Typically an exchange of data is based on a standard data format, where the data fields, with their requirements and constraints, have been specified and agreed to by both parties. We might be sending something that looks like "FirstName,LastName,MiddleName,DateOfBirth,Deceased", but all that list expresses is the ordinal number of the fields. Each of these fields also has a list of rules associated with it to ensure its validity. For example, we might see the following in a data specification document:

FirstName
	Required: Yes
	Minimum Length: 1 character
	Maximum Length: 100 characters
	Format: None

LastName
	Required: Yes
	Minimum Length: 1 character
	Maximum Length: 100 characters
	Format: None
	
MiddleName
	Required: No
	MinimumLength: 1 character
	Maximum Length: 100 characters
	Format: None
	
DateOfBirth
	Required: Yes
	MinimumLength: 10 characters
	MaximumLength: 10 characters
	Format: MM/DD/YYYY
	Constraints:
		Must not be a future date compared to file date
		Must be a valid date (can't be Feb. 30th for example)
		Must be after 1/1/1900
		
StatusCode
	Required: Yes
	Constraints:
		Must be a value from the set ["Yes","No","Unknown"]
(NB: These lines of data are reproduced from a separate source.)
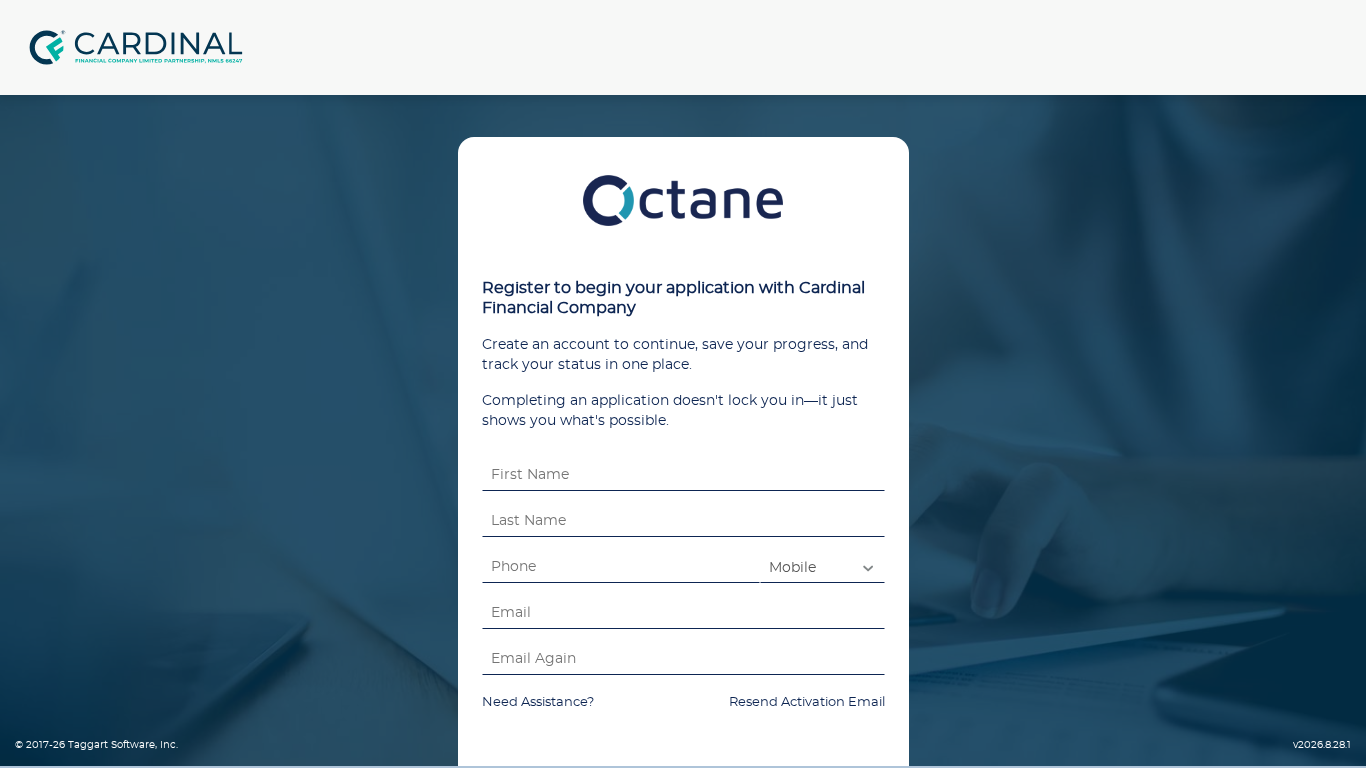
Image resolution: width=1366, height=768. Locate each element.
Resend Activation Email (807, 702)
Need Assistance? (538, 702)
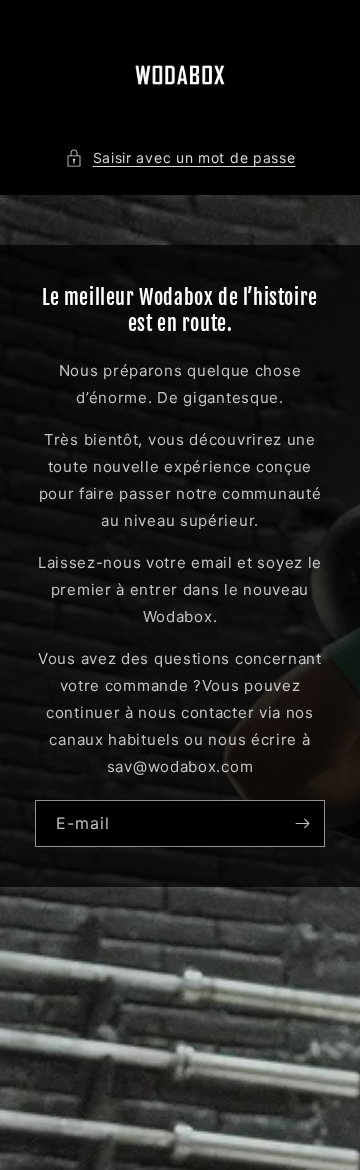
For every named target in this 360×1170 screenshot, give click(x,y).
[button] (180, 157)
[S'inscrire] (302, 823)
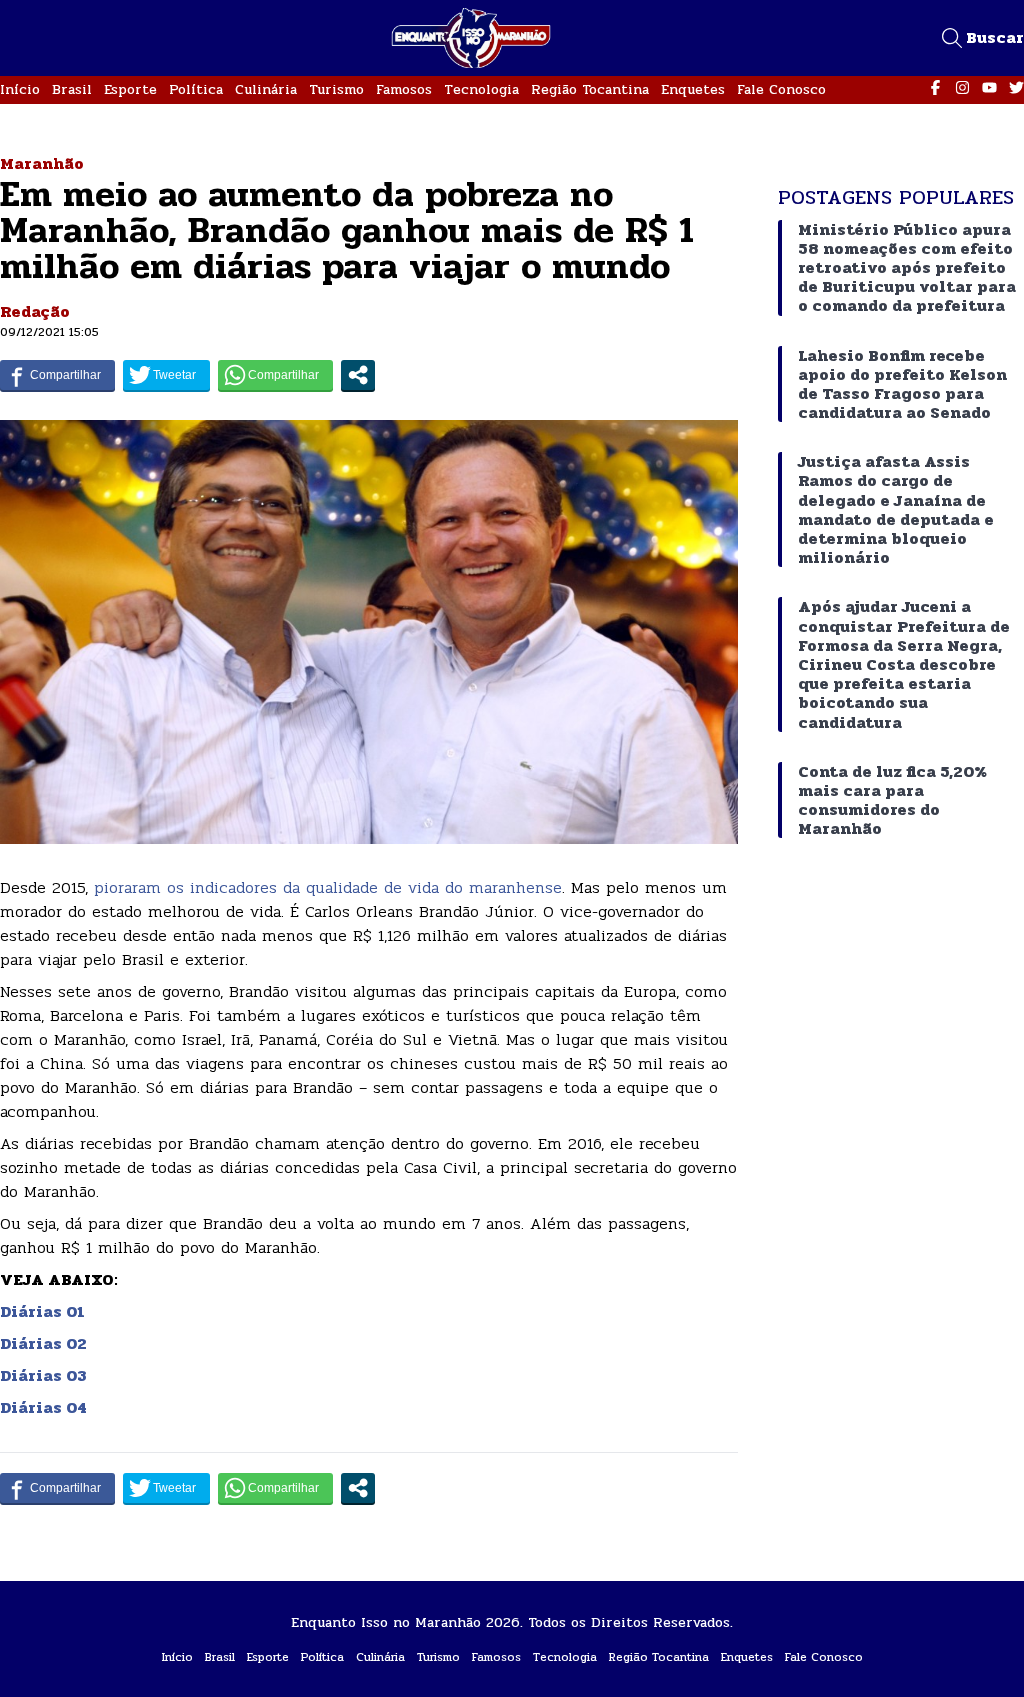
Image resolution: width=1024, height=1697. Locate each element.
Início (20, 89)
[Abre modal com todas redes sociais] (358, 375)
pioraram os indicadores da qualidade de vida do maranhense (325, 887)
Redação (35, 311)
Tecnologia (481, 89)
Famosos (404, 89)
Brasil (72, 89)
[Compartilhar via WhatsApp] (275, 375)
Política (196, 89)
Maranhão (42, 163)
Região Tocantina (590, 89)
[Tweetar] (166, 375)
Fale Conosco (781, 89)
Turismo (336, 89)
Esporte (130, 89)
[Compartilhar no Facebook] (57, 375)
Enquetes (693, 89)
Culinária (266, 89)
We can identify a set of common rules or rule checks from this list of fields. For example:

  1. Required check
  2. Length check
  3. Format check
  4. Value in Code Set
  5. Value is a Valid Date

We also have some rules that don't seem very general. DateOfBirth must not be a future date in relation to the file date, and it must be after 1/1/1900. These might be rules that are reusable, but they also might only be useful for the concept of "Date of Birth." We can probably abstract a bit, and define a "range" of values. So we might have:

  1. Value in Valid Range

You could make the argument that "Value in Code Set" and "Value in Valid Range" are two specializations of the same concept - "Value in a Domain of Values" but I'm going to stay at this level of abstraction for now. That said, I might venture that way when it comes to write the actual code.
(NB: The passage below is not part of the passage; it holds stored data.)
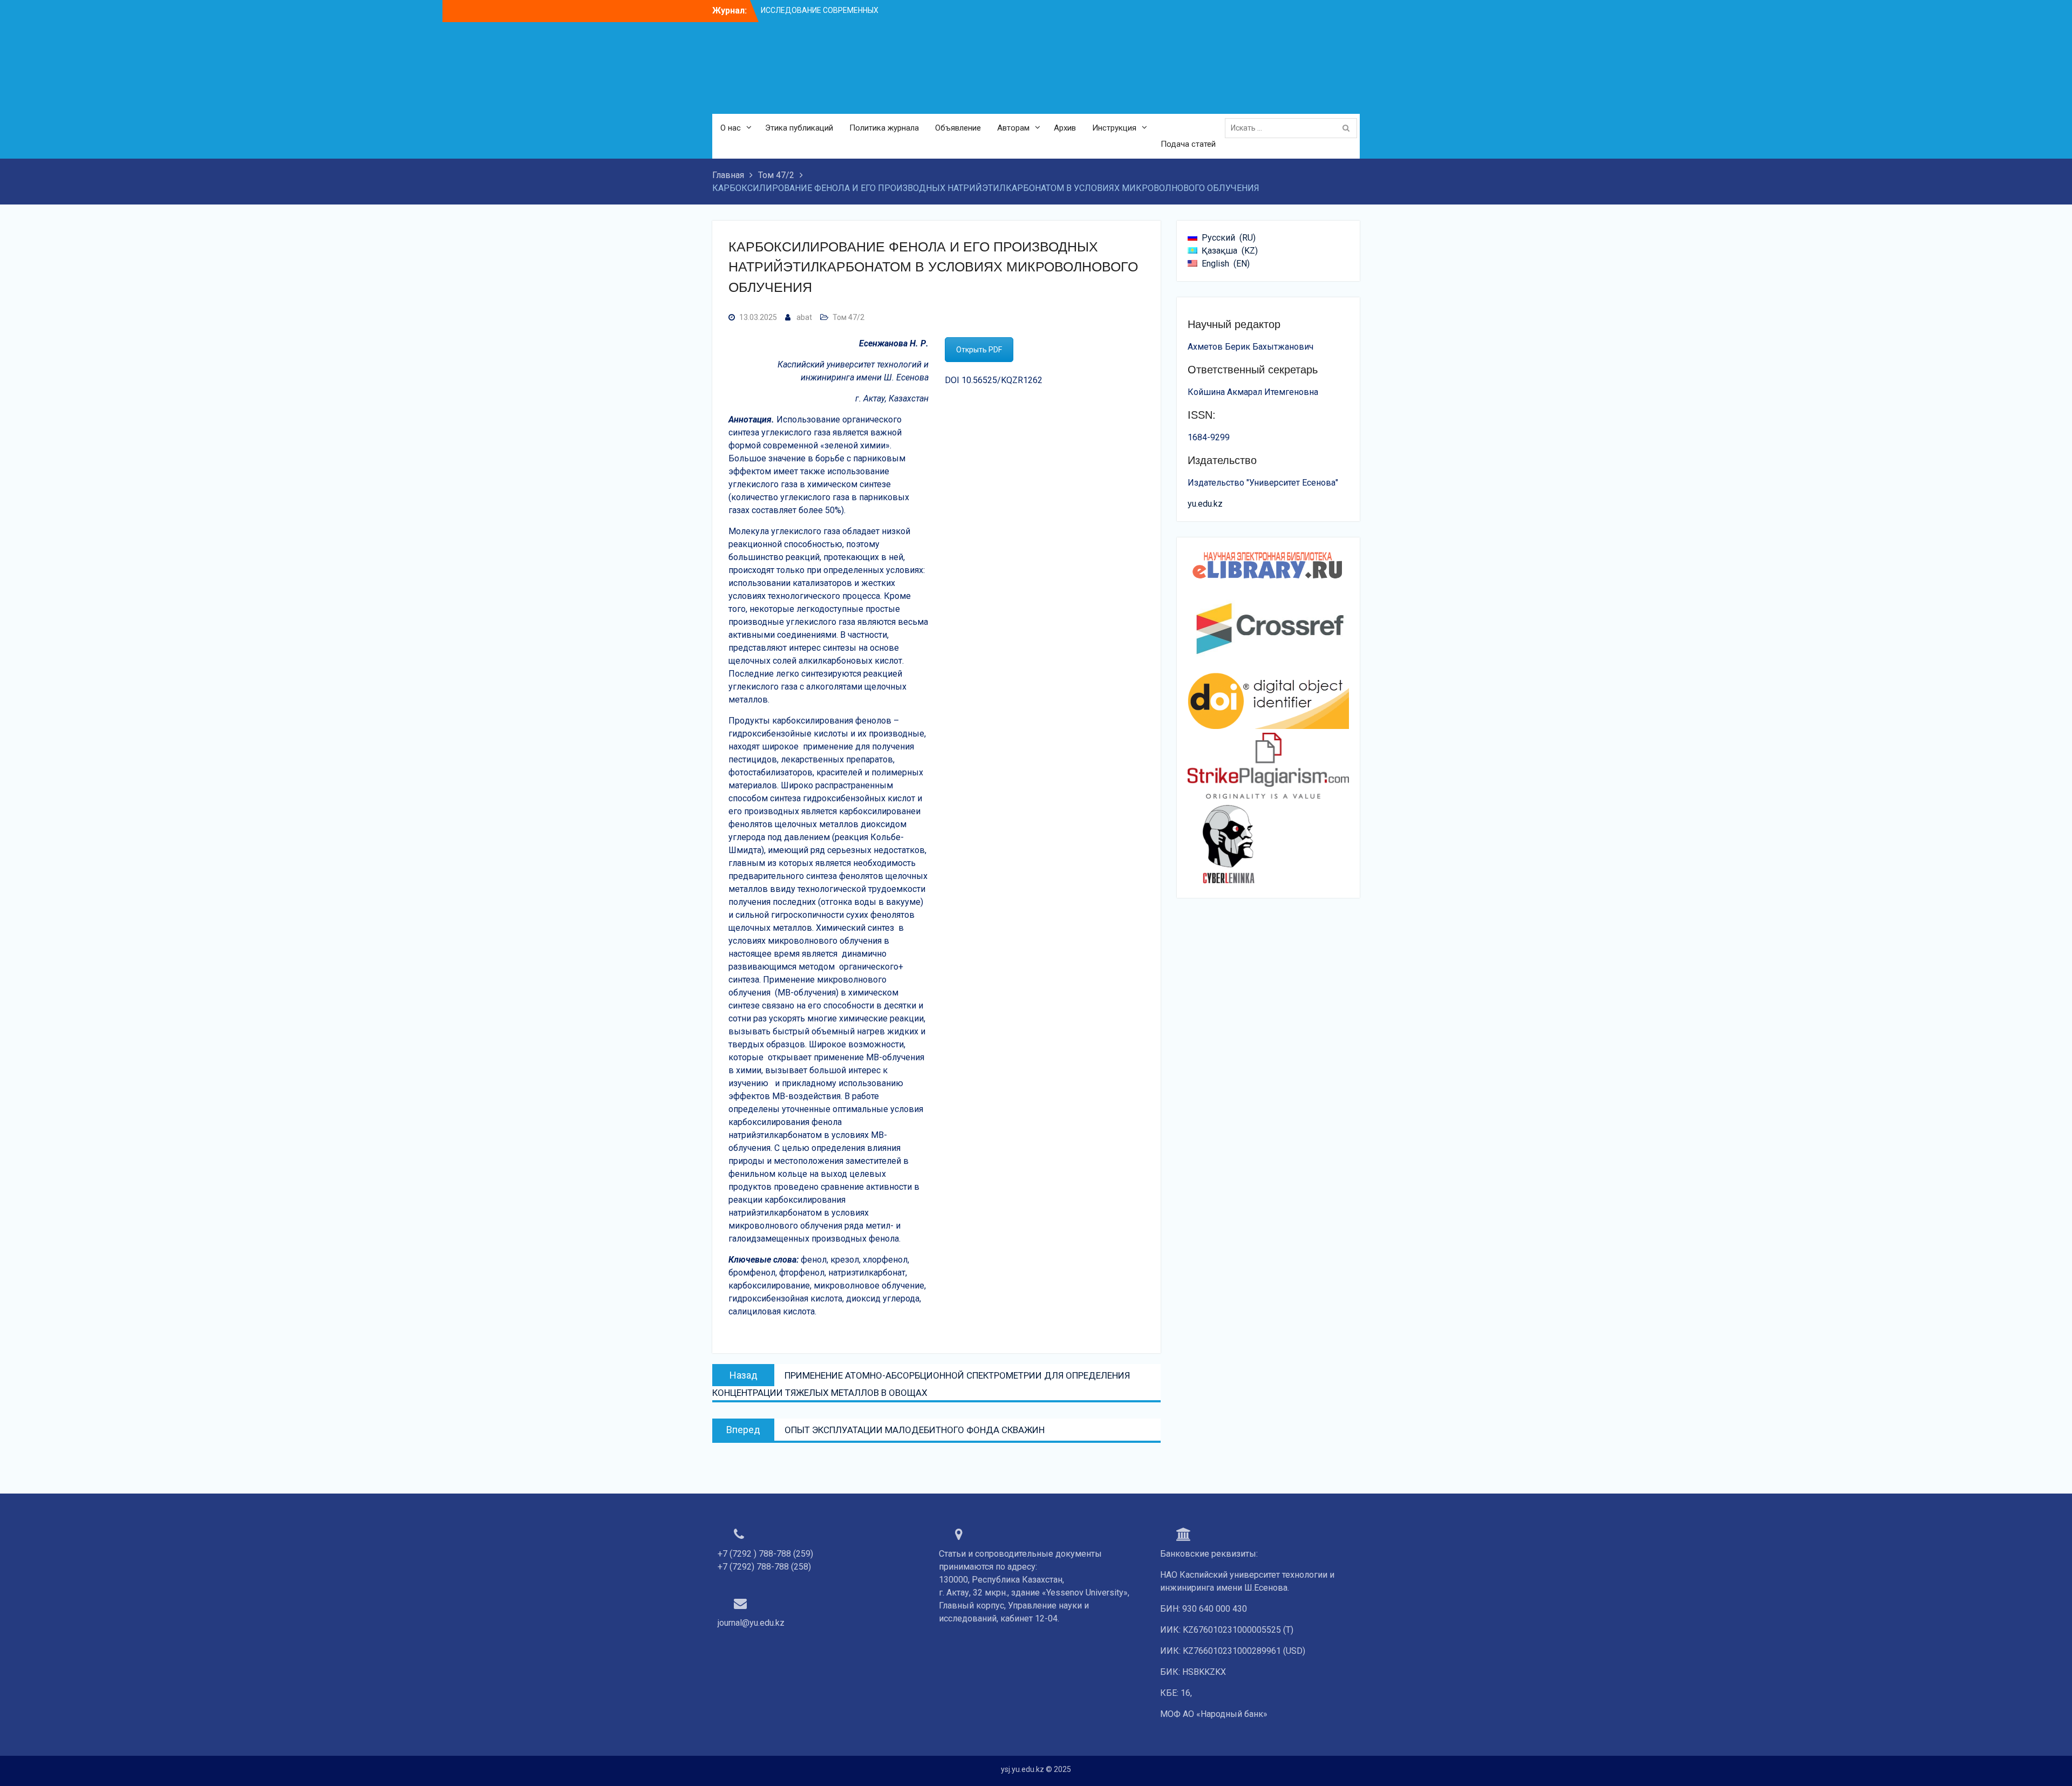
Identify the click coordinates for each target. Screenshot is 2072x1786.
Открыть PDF (979, 349)
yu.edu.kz (1205, 504)
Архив (1065, 128)
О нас (730, 128)
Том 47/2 (848, 317)
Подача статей (1188, 144)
Surprisingly (or unsurprisingly, depending on your experience), organizations will often send data that does not meet the rules in the spec. This is especially common during the development and testing of a new interface, when the sending organization is building their programs for extracting the data and producing the files. For the receiving organization, it's can be a tedious process to validate files and send feedback. As I stated earlier, having an automated validation tool that can identify errors in a data file and produce a report of such errors is critical to making this feedback process efficient. It's even better when the sending organization can leverage this automated tool before sending the file to the receiver.
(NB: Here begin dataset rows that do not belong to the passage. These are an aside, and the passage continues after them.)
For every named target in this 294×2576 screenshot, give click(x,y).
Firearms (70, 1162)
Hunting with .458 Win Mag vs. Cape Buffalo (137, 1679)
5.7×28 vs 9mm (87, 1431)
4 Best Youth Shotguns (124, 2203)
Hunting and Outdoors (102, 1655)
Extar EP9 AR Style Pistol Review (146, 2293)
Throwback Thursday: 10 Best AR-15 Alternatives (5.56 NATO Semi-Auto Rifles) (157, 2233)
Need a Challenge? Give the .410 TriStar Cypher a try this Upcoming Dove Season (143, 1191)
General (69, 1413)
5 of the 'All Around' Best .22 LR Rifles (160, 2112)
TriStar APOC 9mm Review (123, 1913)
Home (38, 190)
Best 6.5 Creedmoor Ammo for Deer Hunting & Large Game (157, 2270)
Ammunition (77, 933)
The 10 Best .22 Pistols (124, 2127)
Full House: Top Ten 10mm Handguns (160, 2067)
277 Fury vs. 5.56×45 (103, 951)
Since I've repeatedly seen the value of these validation tools, and Kai Labs continues to have a need for such tools moving forward, and I'm in search of a fun side project, my plan is to develop an open source tool to meet our needs at Kai Labs. Hopefully it will meet the needs of other developers, who may also improve the tool by contributing their expertise to the codebase.

The tool is called ETElevate, which is a pun on "ETL." We'll be publishing code on GitHub here:

https://github.com/kai-labs-llc/etelevate

There is nothing there yet, but we'll start contributing code soon. We will track and share the process here through this blog series.